Markets continued their decline and are again poised for a down day with China closing early due to circuit breakers being activated for the day.
We have been talking about the stock market trend change since September 2015 in the following blog posts:
- New Year and the Stock Market
- Bonds Rally Analysis and Stocks
- Importance of objectivity in trend following
- Current Market - Bear Case Evaluation
- Investment Optimization Model (IOM) Performance - August 2015
At the same time we have been discussing markets via twitter on a more frequent basis. In this post, I would like to analyze the market from a long-term perspective. Chart below shows the performance of Dow Jones Industrial Average over the past 2 decades.
Following are the key highlights evident from the above chart:
- US stock market remained in a sideways phase for over a decade
- US stock market broke above the resistance level in 2012. This break was more pronounced in SP500
- Rounding top/Head and Shoulders top formations took place at the two prior tops. And currently, it seems like a similar pattern is being formed
- There is a longer-term trend line which the market failed to break to the upside, and might have capped this bull-market
- Since the economy lags the stock market by ~6 months, we can start seeing the impact of lower oil prices through energy sector decline in the economy, starting in Q3'16
- If the market has really topped, we can expect ~7+ months of decline to correct last ~7 years of rally (if we are not in a secular bear market)

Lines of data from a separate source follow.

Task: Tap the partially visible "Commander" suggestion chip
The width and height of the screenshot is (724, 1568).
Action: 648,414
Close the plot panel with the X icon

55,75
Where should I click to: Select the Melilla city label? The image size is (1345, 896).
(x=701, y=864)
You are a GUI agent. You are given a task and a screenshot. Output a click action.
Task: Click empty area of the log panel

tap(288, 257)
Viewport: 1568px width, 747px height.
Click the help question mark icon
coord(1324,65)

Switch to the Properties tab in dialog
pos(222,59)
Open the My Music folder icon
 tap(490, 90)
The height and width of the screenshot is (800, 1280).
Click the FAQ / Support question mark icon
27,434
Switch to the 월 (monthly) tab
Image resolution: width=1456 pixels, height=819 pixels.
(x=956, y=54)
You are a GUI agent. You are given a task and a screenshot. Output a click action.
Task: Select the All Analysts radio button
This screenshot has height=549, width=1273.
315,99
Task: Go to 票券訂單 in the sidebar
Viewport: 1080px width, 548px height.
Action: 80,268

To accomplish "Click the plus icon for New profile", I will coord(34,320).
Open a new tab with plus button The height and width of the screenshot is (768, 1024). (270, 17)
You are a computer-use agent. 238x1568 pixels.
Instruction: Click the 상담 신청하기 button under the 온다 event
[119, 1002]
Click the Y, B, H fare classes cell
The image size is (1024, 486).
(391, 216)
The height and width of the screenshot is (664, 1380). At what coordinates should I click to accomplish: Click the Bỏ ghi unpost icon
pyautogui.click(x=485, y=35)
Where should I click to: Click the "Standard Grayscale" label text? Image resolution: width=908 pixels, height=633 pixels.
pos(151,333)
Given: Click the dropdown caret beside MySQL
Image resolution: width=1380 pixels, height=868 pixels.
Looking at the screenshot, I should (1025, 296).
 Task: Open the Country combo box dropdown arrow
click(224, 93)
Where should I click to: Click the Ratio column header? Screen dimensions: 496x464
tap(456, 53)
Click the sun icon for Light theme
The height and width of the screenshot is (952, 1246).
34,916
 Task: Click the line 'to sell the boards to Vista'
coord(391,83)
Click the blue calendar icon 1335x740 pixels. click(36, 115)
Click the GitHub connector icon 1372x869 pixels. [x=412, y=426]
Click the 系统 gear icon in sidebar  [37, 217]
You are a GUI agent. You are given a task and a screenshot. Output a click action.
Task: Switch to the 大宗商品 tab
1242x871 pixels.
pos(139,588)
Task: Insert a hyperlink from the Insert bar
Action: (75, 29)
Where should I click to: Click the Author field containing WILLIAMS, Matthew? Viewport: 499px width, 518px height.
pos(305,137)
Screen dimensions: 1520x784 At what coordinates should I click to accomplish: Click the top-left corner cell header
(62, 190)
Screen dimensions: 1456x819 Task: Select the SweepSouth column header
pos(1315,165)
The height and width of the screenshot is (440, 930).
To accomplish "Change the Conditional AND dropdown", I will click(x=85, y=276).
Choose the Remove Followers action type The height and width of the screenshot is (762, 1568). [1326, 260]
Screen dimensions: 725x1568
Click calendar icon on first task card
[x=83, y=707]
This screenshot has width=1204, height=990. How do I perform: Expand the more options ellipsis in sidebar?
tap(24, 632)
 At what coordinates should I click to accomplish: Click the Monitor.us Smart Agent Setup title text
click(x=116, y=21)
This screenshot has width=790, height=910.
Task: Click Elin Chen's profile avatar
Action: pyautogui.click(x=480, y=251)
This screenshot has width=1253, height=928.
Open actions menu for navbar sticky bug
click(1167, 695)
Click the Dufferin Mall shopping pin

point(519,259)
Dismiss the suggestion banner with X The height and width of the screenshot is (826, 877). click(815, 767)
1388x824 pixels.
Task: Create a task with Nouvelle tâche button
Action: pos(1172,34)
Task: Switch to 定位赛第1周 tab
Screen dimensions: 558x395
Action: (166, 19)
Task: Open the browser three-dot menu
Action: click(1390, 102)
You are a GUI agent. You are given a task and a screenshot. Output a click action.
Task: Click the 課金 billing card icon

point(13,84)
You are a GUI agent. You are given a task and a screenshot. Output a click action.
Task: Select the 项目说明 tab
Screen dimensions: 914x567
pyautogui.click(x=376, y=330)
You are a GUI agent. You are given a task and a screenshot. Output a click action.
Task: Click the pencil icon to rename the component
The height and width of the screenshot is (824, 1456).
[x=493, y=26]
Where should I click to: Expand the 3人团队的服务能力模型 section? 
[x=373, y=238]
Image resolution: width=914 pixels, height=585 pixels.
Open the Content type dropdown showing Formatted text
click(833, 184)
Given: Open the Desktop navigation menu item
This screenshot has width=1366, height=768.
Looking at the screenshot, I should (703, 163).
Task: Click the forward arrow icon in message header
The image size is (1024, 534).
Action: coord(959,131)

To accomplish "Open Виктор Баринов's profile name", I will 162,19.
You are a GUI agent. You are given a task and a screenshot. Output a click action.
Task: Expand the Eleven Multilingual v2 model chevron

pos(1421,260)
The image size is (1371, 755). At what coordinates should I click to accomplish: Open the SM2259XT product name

- Decline in earnings will result in higher P/E ratio. As a result, stock prices might come down to bring the P/E ratio to normal or lower valuations
- Many of the individuals components of $DJIA are tracing out individual Head and Shoulder patterns, which could mean that the market's components are broken
- Best case scenario for this correction would be to end before breaching below 2011 lows
- Worst case scenario would be a break below 2009 lows and formation of an expanded traingle pattern, similar to 1970s bear market but a larger scale
In short, current market decline should be looked at with caution. Until and unless the model confirms a bull market, we will not enter long. Algorithm has been long bonds for a while and went short on stocks on Jan 1st. Aggressive portfolio is long other assets based on proprietary asset allocation mechanism.
At UST we have now dealt with short-term trading based on IPM trading model and longer-term investment based on Investment Optimization Model. We will continue to share our insights with readers. For now be careful. We will go long, as soon as the model goes long.